Maturing Like a Fine Wine

One of the beauties of marriage and friendship is the maturing process.  Over the years, we all can find humor and encouragement, measuring the progress and journey of our friends and spouses.  The individual journey is impressive, but so to is the journey of the pair.

We draw lines in the sand as immature youth, learning and experiencing life day to day.  When Johnny & Quinita first started talking in 1993, she advised him that she wouldn’t fight for him.   She continued by telling him that He needed to handle the females around him; because that was his job.  Johnny stated in 1993, that he would never stay in a marriage if his wife ever cheated on him.  Though these both were wise statements in 1993 of a budding relationships, they would both be considered unwise if applied to a 20 year relationship with 16 years of marriage.  

Oddly enough, there are many 20 years in, still holding to statements made in their youth, daring the other to knock the stick off their shoulder or to step across the line they have drawn in the sand.  As couples increase in years, the must increase in maturity releasing themselves from the immature knee-jerk responses of the past, erasing the line in the sand, replacing it with a drafting table to draw up and sign treaties.116591-dmn%20-%20wine%20glass%20evans%202011-thumb-820x1024-116590

After 20 years in relationship, 16 years of marriage, and five girlies, she admits that she would fight for her husband and her family.  The fight in her is relative to the  investment & the return on investment.  Quinita said, “because I know the love of the past and promise of the future” as to why her perspective has changed towards the relationship.  Johnny says, “our marriage has been sealed not just by God, but by the commitment we have shown to the vows we took.”   His perspective has change too because of the investment, the return on investments and in addition the commitment to the covenant both have lived out. 

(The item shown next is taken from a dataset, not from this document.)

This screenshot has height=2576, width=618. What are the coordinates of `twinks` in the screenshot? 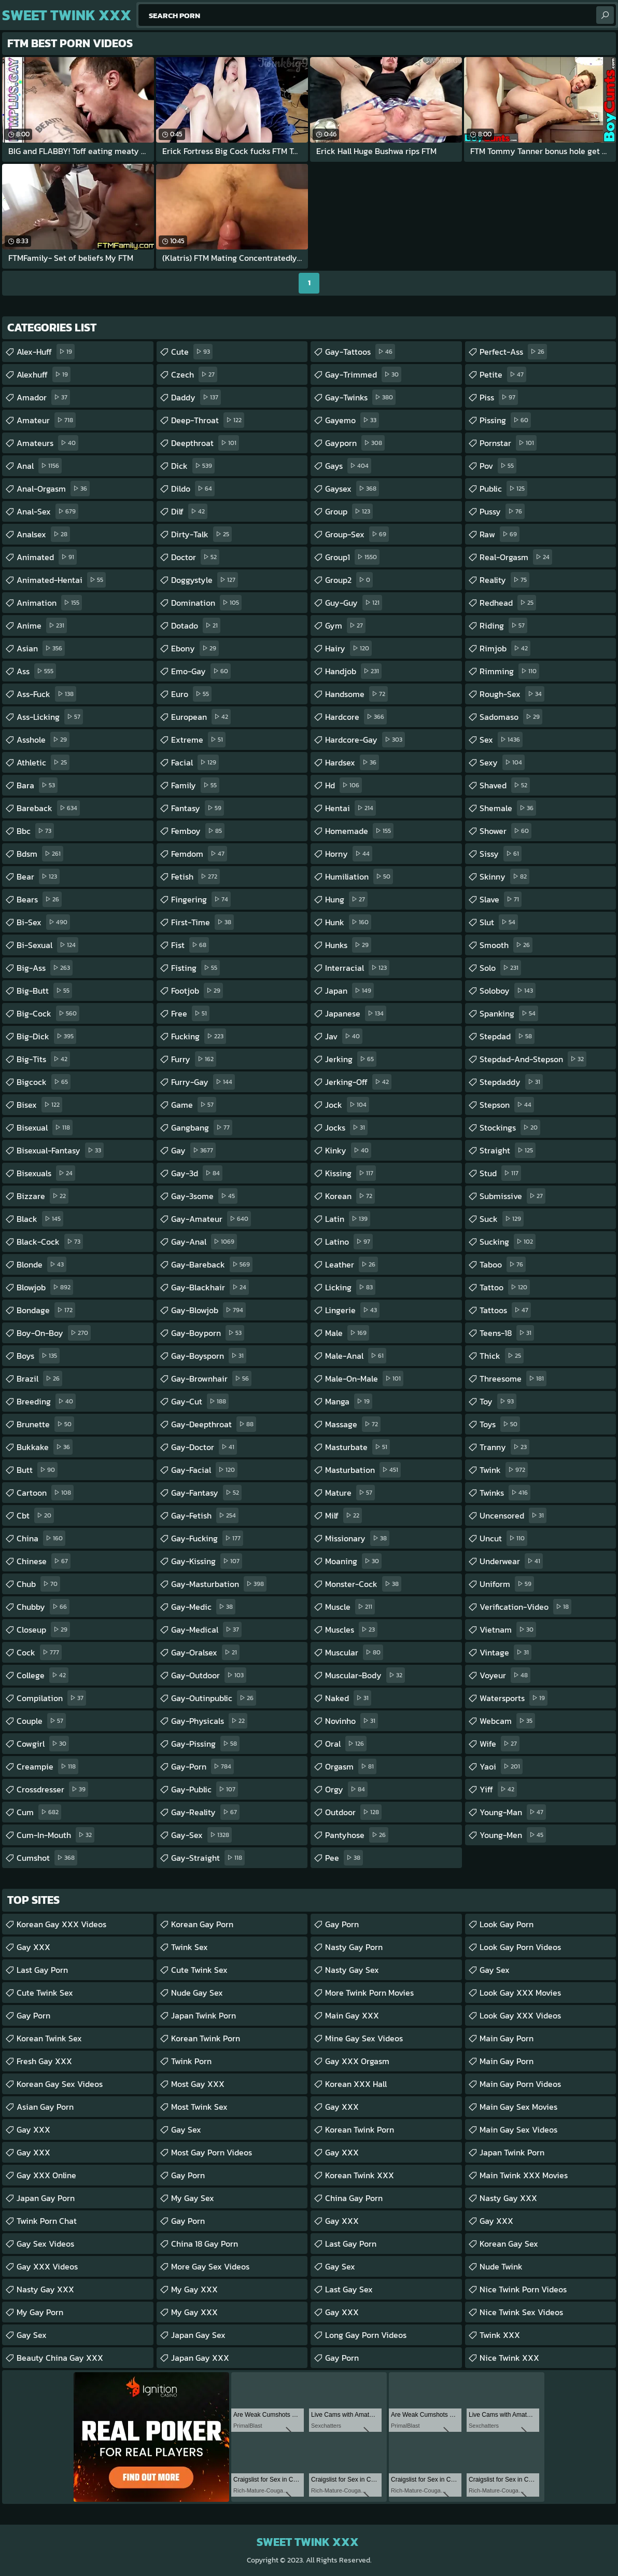 It's located at (505, 1492).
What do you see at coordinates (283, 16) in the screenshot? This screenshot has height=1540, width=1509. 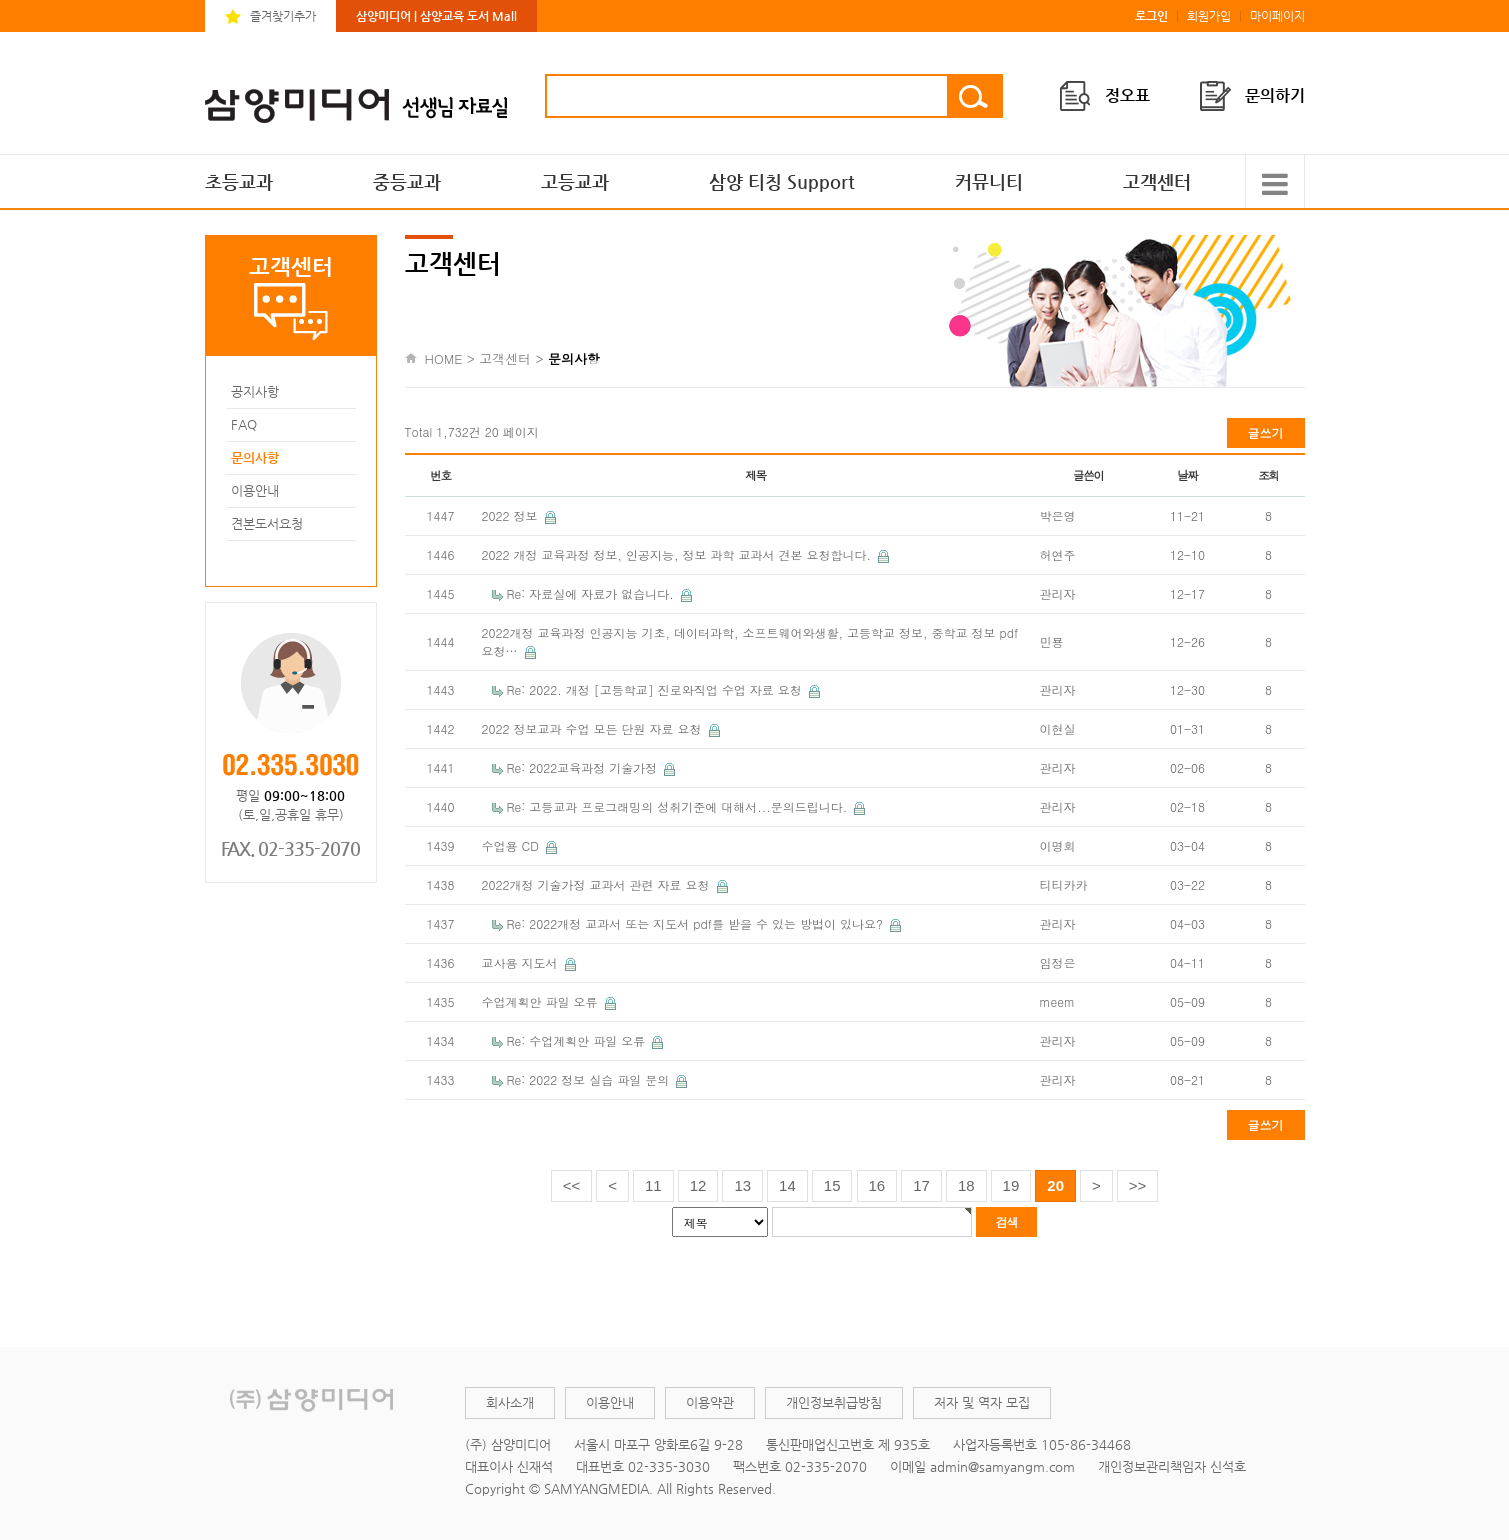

Knowing these things, we can compare a marriage to a wine.  When looking into the process, one discovers the difference between wine and juice is fermentation process.  When a relationship is new, it has not broken down, been exposed to the elements and lacks time.  A new relationship is in its original stage; sweet.  The joy of the beverage is found in the newness of the squeeze, how pure, and how close it is to the taste of its original source.  It is served to all, because to consume it does not require maturity nor in-depth wisdom.  It is merely child’s play.  As a relationship grows, it is broken down from its original state, which can yield a sour and bitter taste, requiring things to be added to bring out the sweetness every situation.

We must continue to focus on our marriages and relationships, understanding that the process must be handled and supervised, following principles to inspire and encourage growth.  Though there will be bitter and sweet, when properly monitored, the results will be a fine wine that is beautiful to behold, gentle to the nose, with the smooth to the tongue.  Simply put, a great marriage is intoxicating.